WHAT IS NEEDED
After repeating the line containing "Given: Join the Wed, Dec 19 meeting", stop; until then, repeat each line of the listing below exactly, starting with the first.
++++
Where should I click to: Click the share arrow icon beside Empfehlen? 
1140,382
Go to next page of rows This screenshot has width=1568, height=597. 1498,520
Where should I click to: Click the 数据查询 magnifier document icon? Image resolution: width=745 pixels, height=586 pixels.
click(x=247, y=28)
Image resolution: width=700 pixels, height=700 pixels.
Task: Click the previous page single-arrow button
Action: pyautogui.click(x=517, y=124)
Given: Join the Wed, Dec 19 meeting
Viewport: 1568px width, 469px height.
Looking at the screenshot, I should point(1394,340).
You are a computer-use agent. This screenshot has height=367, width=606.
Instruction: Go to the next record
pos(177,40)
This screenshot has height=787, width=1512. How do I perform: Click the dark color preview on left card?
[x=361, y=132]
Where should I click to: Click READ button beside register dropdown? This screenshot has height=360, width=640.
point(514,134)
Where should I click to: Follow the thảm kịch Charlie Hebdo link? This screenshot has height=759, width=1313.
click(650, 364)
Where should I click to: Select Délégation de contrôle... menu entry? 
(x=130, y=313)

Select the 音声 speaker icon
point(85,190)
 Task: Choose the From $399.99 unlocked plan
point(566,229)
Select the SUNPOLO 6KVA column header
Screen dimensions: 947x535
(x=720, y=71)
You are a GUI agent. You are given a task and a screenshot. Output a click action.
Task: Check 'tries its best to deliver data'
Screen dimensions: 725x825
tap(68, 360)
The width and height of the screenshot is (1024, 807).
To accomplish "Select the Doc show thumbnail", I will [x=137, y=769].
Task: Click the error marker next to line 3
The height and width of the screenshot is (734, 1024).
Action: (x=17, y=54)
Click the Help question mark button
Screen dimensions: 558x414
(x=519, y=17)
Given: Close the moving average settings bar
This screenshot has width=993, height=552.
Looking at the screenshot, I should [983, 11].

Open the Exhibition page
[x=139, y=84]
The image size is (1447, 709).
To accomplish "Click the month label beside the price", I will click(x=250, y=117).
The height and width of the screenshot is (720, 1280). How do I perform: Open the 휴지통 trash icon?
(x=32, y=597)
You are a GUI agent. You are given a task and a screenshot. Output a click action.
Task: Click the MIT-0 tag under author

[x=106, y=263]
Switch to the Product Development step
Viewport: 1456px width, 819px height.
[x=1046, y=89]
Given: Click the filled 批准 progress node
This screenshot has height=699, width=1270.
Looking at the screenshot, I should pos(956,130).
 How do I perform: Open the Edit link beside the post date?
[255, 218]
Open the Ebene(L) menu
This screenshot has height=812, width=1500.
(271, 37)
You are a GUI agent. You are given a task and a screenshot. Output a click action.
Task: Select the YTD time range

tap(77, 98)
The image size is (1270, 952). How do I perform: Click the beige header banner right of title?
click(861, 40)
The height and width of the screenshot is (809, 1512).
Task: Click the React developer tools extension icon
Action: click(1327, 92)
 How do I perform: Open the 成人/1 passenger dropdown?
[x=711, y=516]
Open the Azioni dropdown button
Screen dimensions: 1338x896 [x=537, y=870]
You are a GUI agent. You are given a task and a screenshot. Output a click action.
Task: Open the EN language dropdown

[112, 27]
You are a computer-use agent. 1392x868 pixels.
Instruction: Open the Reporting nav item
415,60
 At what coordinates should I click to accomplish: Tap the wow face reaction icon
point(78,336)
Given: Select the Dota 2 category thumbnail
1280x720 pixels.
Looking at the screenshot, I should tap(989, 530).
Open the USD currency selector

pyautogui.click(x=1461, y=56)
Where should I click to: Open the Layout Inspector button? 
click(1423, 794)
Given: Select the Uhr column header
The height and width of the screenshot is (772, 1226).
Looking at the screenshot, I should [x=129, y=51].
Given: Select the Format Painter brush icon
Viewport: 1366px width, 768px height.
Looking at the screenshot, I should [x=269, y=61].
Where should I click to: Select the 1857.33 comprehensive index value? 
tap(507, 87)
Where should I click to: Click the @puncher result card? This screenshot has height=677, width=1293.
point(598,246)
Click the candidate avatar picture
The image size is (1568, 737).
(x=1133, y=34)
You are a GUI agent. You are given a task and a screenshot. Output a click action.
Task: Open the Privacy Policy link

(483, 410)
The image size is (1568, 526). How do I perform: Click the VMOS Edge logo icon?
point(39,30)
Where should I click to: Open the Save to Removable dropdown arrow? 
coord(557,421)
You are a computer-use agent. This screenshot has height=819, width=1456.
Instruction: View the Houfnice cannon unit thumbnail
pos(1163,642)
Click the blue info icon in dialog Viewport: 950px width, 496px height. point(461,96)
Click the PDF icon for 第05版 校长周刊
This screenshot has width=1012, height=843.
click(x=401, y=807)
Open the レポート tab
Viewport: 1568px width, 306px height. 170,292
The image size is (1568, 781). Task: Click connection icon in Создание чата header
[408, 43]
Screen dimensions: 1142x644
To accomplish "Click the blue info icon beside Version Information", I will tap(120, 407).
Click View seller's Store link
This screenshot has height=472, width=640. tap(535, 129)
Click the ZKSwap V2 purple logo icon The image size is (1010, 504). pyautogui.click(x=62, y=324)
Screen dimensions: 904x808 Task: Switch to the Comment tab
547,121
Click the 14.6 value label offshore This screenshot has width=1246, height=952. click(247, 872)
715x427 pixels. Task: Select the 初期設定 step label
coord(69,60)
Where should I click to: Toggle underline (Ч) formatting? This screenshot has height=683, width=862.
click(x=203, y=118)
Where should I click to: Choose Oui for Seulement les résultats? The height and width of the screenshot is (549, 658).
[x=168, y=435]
++++
WRITTEN RESPONSE
Where should I click to: Click the share arrow icon beside Empfehlen? 
1140,382
Go to next page of rows This screenshot has width=1568, height=597. 1498,520
Where should I click to: Click the 数据查询 magnifier document icon? Image resolution: width=745 pixels, height=586 pixels.
click(x=247, y=28)
Image resolution: width=700 pixels, height=700 pixels.
Task: Click the previous page single-arrow button
Action: pyautogui.click(x=517, y=124)
Given: Join the Wed, Dec 19 meeting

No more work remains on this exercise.